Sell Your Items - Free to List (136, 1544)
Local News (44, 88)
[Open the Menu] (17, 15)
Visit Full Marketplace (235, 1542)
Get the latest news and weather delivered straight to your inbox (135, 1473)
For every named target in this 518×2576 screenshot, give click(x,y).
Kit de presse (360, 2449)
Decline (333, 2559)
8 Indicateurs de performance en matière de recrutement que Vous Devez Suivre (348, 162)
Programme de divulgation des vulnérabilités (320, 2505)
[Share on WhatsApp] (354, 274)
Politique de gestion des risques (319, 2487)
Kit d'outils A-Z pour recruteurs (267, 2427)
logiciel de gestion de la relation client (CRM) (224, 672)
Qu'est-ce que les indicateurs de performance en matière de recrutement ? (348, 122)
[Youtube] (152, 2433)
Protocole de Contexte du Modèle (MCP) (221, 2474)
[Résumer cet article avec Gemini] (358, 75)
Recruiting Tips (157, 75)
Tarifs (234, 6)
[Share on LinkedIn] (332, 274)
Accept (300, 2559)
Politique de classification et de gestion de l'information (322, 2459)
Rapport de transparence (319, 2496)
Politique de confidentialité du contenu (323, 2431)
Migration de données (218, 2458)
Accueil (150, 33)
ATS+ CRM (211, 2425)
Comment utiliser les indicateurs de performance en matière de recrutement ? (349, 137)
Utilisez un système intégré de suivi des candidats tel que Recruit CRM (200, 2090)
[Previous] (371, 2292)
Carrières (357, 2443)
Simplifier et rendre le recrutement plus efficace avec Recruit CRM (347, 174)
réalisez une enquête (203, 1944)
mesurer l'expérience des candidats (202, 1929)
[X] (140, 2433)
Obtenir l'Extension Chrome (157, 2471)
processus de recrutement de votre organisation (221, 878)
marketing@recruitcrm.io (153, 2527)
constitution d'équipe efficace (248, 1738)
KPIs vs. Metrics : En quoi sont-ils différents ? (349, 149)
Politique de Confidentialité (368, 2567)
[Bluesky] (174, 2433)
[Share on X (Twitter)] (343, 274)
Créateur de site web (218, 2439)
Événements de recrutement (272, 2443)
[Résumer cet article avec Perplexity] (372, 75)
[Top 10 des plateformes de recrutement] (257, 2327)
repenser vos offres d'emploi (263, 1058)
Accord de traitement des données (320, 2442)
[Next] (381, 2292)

§ Your goal: In the answer, the listing above should be restated word for word.

§ Finished task:
Sell Your Items - Free to List (136, 1544)
Local News (44, 88)
[Open the Menu] (17, 15)
Visit Full Marketplace (235, 1542)
Get the latest news and weather delivered straight to your inbox (135, 1473)
For every named target in this 518×2576 screenshot, give click(x,y).
Kit de presse (360, 2449)
Decline (333, 2559)
8 Indicateurs de performance en matière de recrutement que Vous Devez Suivre (348, 162)
Programme de divulgation des vulnérabilités (320, 2505)
[Share on WhatsApp] (354, 274)
Politique de gestion des risques (319, 2487)
Kit d'outils A-Z pour recruteurs (267, 2427)
logiciel de gestion de la relation client (CRM) (224, 672)
Qu'est-ce que les indicateurs de performance en matière de recrutement ? (348, 122)
[Youtube] (152, 2433)
Protocole de Contexte du Modèle (MCP) (221, 2474)
[Résumer cet article avec Gemini] (358, 75)
Recruiting Tips (157, 75)
Tarifs (234, 6)
[Share on LinkedIn] (332, 274)
Accept (300, 2559)
Politique de classification et de gestion de l'information (322, 2459)
Rapport de transparence (319, 2496)
Politique de confidentialité du contenu (323, 2431)
Migration de données (218, 2458)
Accueil (150, 33)
ATS+ CRM (211, 2425)
Comment utiliser les indicateurs de performance en matière de recrutement ? (349, 137)
Utilisez un système intégré de suivi des candidats tel que Recruit CRM (200, 2090)
[Previous] (371, 2292)
Carrières (357, 2443)
Simplifier et rendre le recrutement plus efficace avec Recruit CRM (347, 174)
réalisez une enquête (203, 1944)
mesurer l'expérience des candidats (202, 1929)
[X] (140, 2433)
Obtenir l'Extension Chrome (157, 2471)
processus de recrutement de votre organisation (221, 878)
marketing@recruitcrm.io (153, 2527)
constitution d'équipe efficace (248, 1738)
KPIs vs. Metrics : En quoi sont-ils différents ? (349, 149)
Politique de Confidentialité (368, 2567)
[Bluesky] (174, 2433)
[Share on X (Twitter)] (343, 274)
Créateur de site web (218, 2439)
Événements de recrutement (272, 2443)
[Résumer cet article avec Perplexity] (372, 75)
[Top 10 des plateformes de recrutement] (257, 2327)
repenser vos offres d'emploi (263, 1058)
Accord de traitement des données (320, 2442)
[Next] (381, 2292)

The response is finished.